Despite the miserable-sounding plot, The Suit is an enchanting piece of theatre that is well worth seeing. It is stripped back, at times whimsical, yet deadly serious about the repercussions of a violent society. Between the mellow music and the script, it’s an intimate piece of theatre that is just the right length and leaves you feeling satisfied - if a little sad - by the end.

The Suit’s brief run as part of the Belfast Festival finishes in the Lyric Theatre on Friday 31 October. So hop on your broomstick tonight and get yourself a couple of tickets for a cracking piece of theatre.

Sunday, October 26, 2014

Elsewhere ... war photography, public opinion on abortion reforms, bandsmen reflecting on WW1 and reviewing Jamie Bryson's new book

Elsewhere last week I blogged on Slugger O'Toole about...

Paul Conroy delivered the Amnesty NI annual Belfast Festival lecture when he spoke about his experiences of war photography in Syria and the death of fellow journalist Marie Colvin. For those who missed his talk, his book Under the Wire relates the dangerous and ultimately fatal assignment in detail. A version of the post appears on Amnesty NI's website.

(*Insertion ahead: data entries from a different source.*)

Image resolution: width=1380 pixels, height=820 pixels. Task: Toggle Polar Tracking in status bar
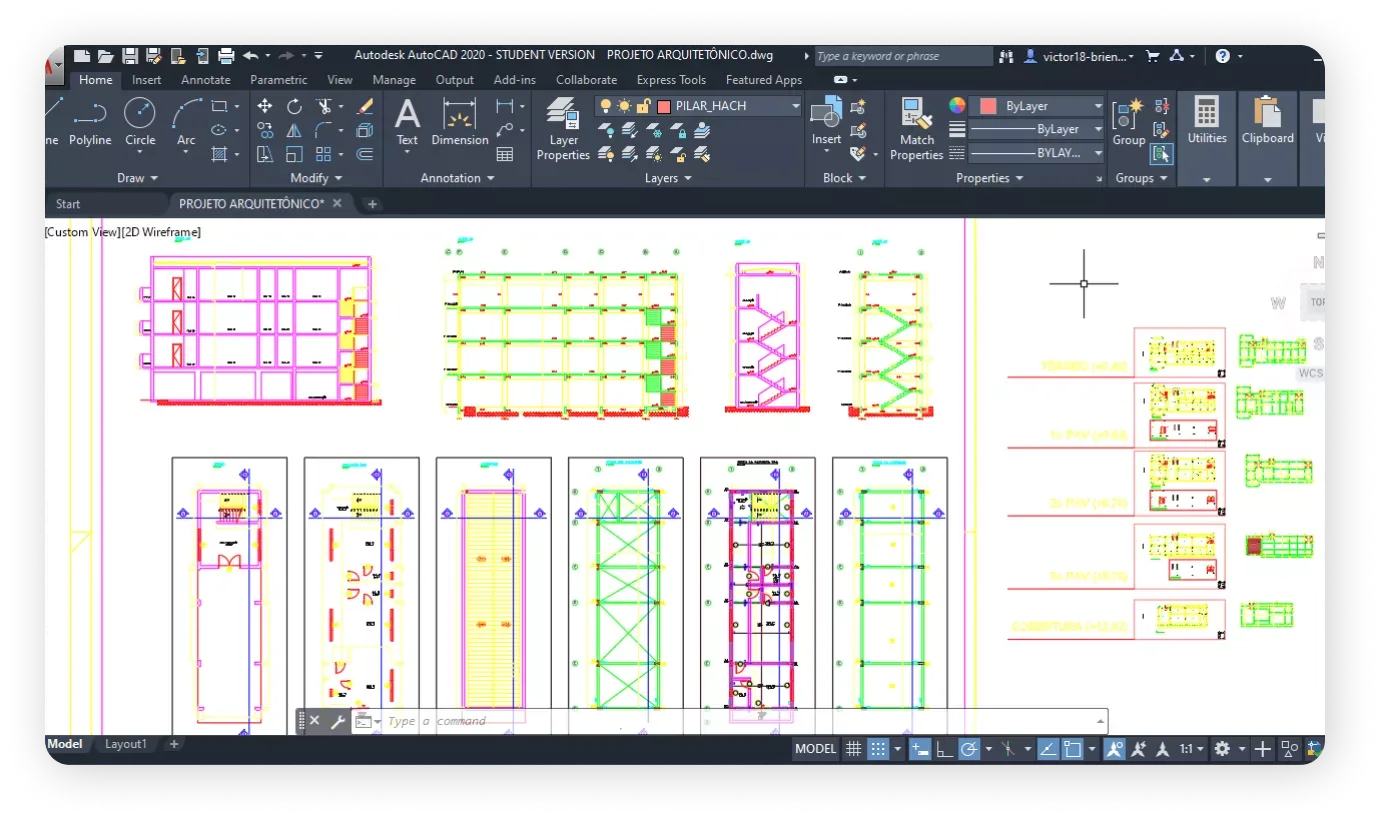pyautogui.click(x=968, y=748)
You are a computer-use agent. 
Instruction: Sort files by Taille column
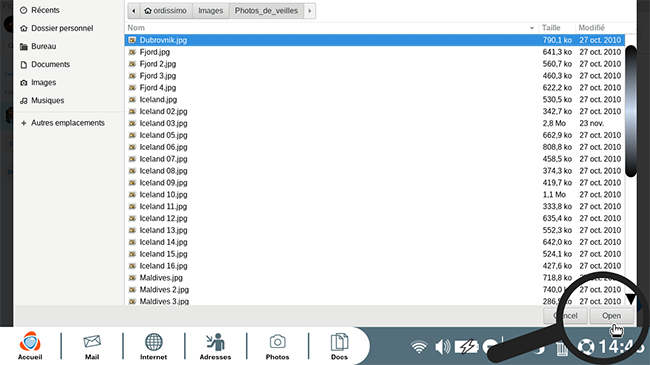point(557,28)
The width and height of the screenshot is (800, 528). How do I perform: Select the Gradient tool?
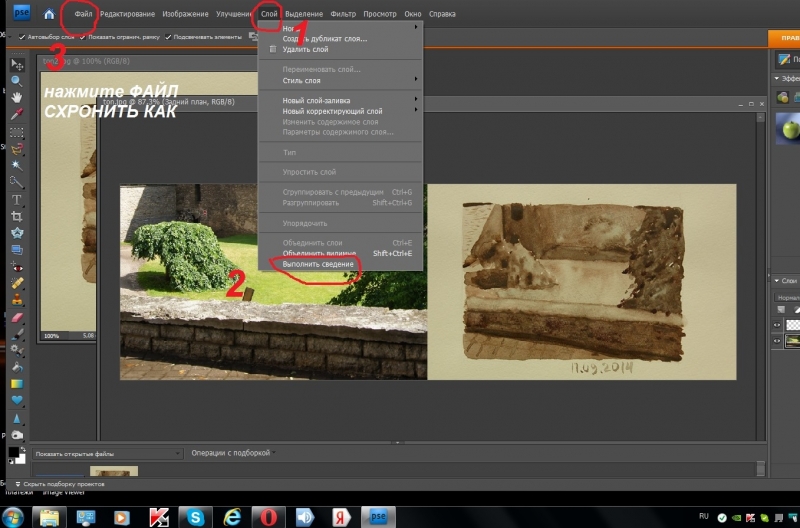(16, 383)
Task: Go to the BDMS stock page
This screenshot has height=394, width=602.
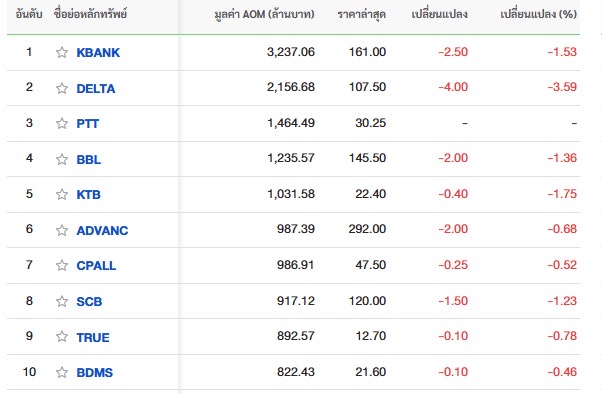Action: click(94, 372)
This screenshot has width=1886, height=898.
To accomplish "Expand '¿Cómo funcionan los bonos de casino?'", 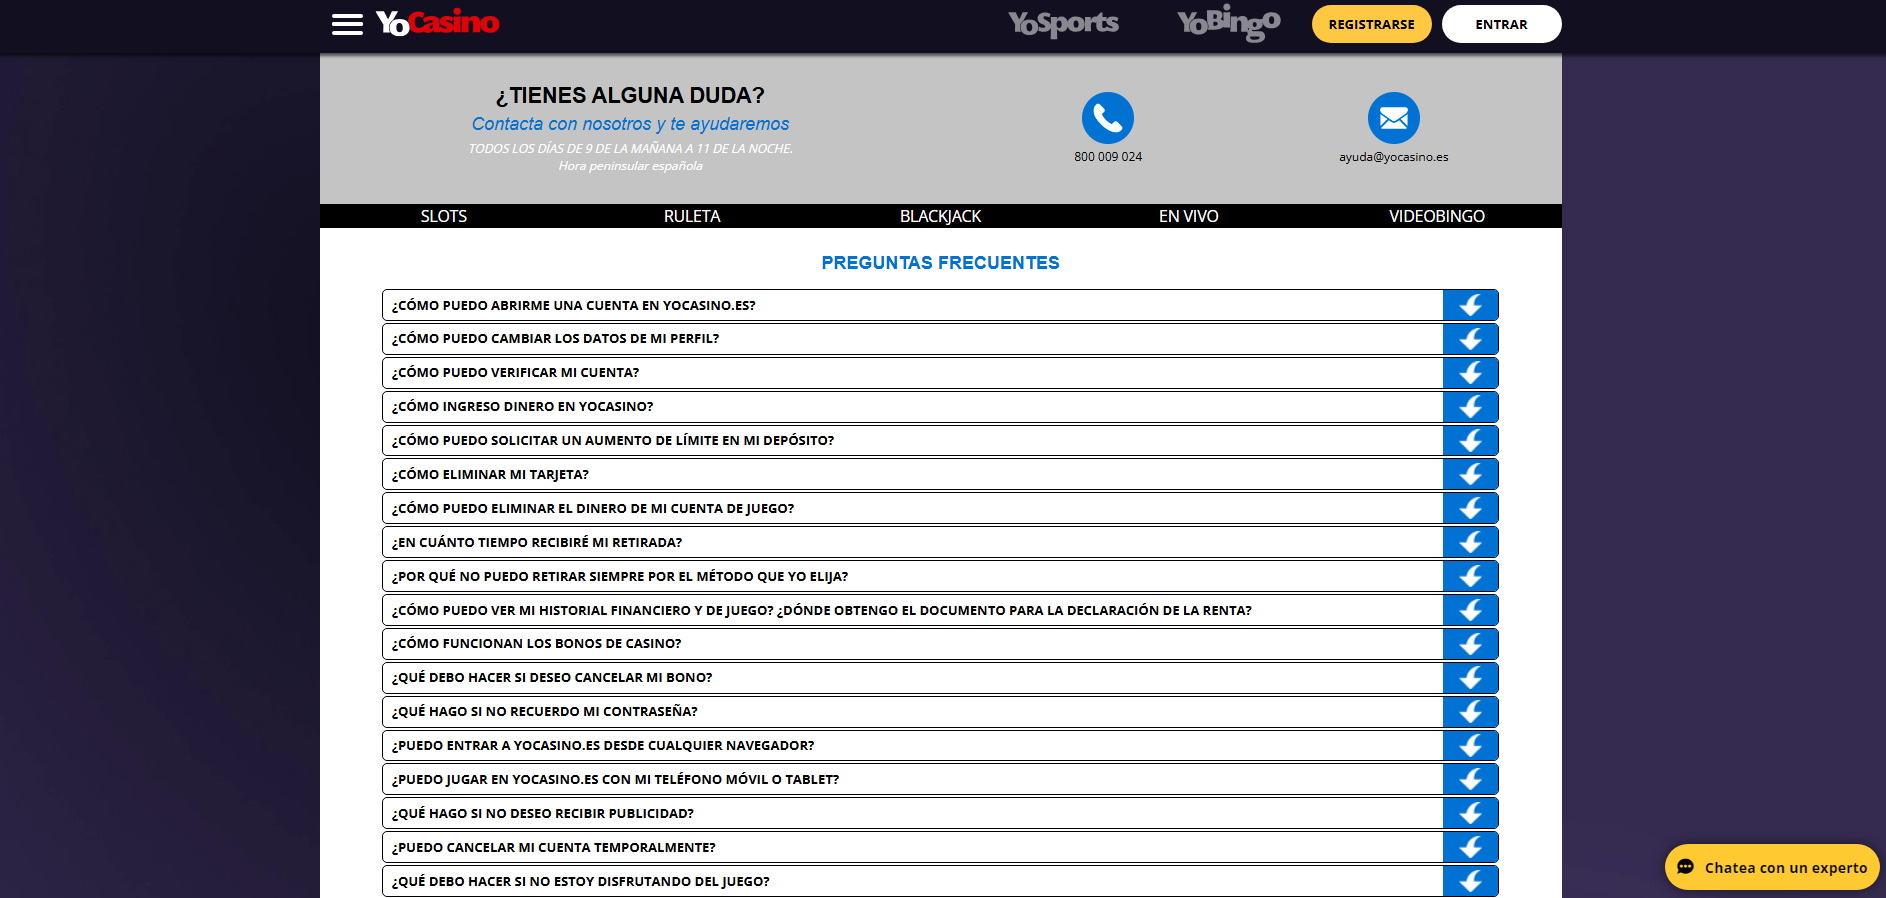I will tap(911, 644).
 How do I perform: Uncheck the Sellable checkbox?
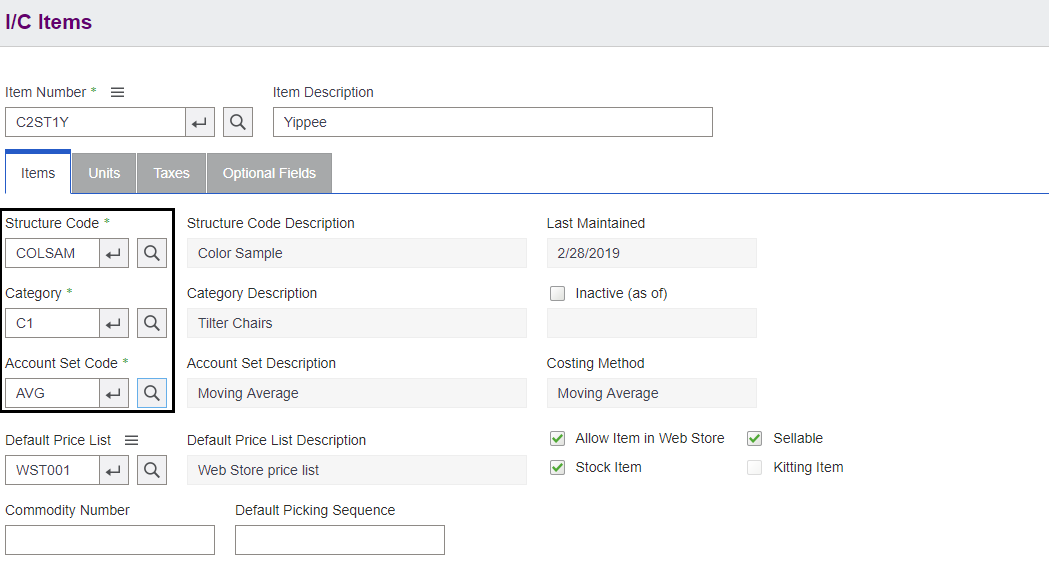755,438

Amnesty NI released opinion poll information that showed that the majority of Northern Ireland public support the three amendments to abortion legislation that are in the current Department of Justice consultation. Under the banner of their My Body My Rights campaign, Amnesty's headline figures show that a majority think that the law in Northern Ireland should make access to abortion available where the pregnancy is the result of rape (69%), the result of incest (68%), or where the foetus has a fatal abnormality (60%). No matter how the statistics were sliced – by gender, age, social class, political preference or denomination – over 50% support the legislative changes. Support for abortion to be available if there is a fatal foetal abnormality is a little lower than pregnancy as the result of incest or rape, particularly amongst respondents identifying as catholic and nationalist. Good to see that my graphic to illustrate some of the research results was useful and made its way into other people's posts about the launch!

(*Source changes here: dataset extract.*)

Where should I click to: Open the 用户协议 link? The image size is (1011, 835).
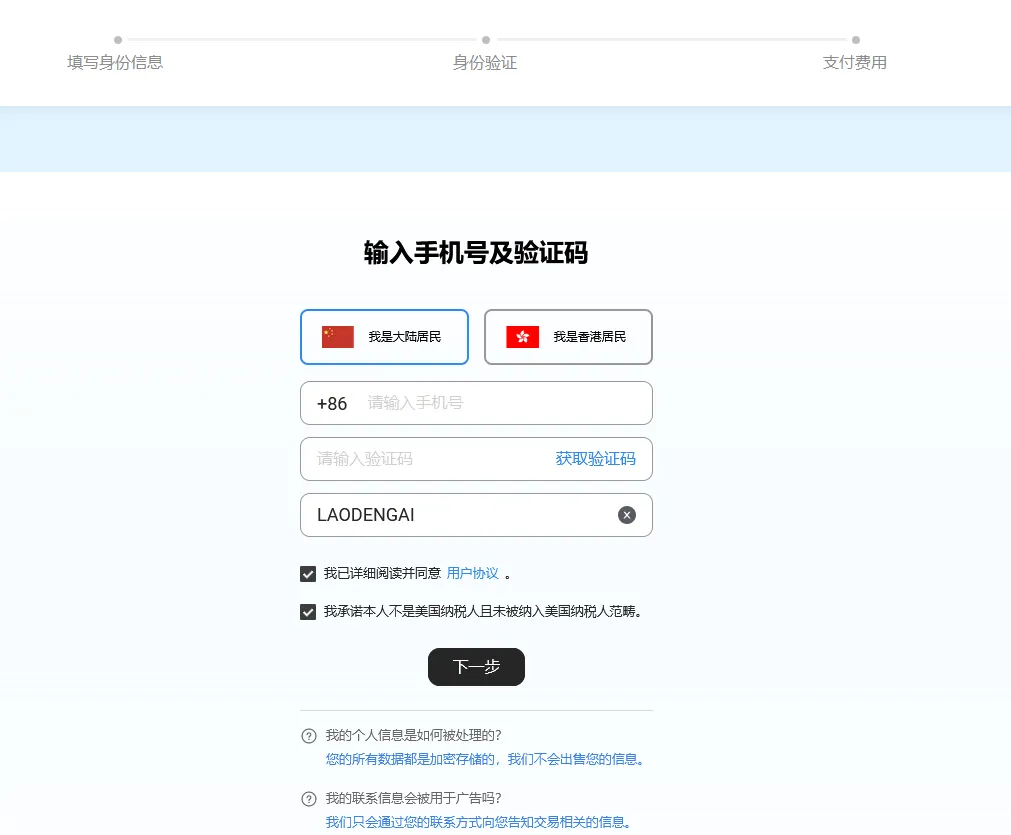point(472,574)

More Than A Flag ran in Ballymacarrott Orange Hall for three performances at Belfast Festival this week. I caught the dress rehearsal (and went back on Saturday evening) to see twelve young bandsmen remember local East Belfast men who served in the First World War. It was incredibly poignant to watch lads the same age as many of those went to war reading out names and addresses of fallen soldiers who came from streets only a stones throw from the venue. No flutes or drums, but plenty of speeches, poems, acting, dance and songs. And hope. The transformation of twelve guys from bandsmen into actors … and by the end of the performance, bandsmen who are actors.

Jamie Bryson released his latest book My Only Crime Was Loyalty on Friday, and I published an exclusive preview on Slugger O'Toole that morning with a review of the work and extracts from key passages. Now available in paperback (£7.99) and on Kindle (£8.04), the first hundred pages document his experience of being on the run, arrest, charge, bail, intelligence services and the Ulster People’s Forum. He also throws in how he came to read leaked copies of the Haass proposals.

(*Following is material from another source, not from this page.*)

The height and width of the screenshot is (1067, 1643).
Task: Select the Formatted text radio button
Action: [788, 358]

Fundamentally Bryson has written the book to explain the background to his encounters with the PSNI over the last two years and his very long running court case. The process of writing may have been cathartic, but an increased understanding of his psyche and motivation, knowing that his bail condition variation requests were more about trying to humiliate and embarrass the authorities than ease the constraints will not change a lot of people’s minds about Bryson. Yet reading the book will allow Bryson to get under people’s skin and might just humanise the best-known face of the flag protests.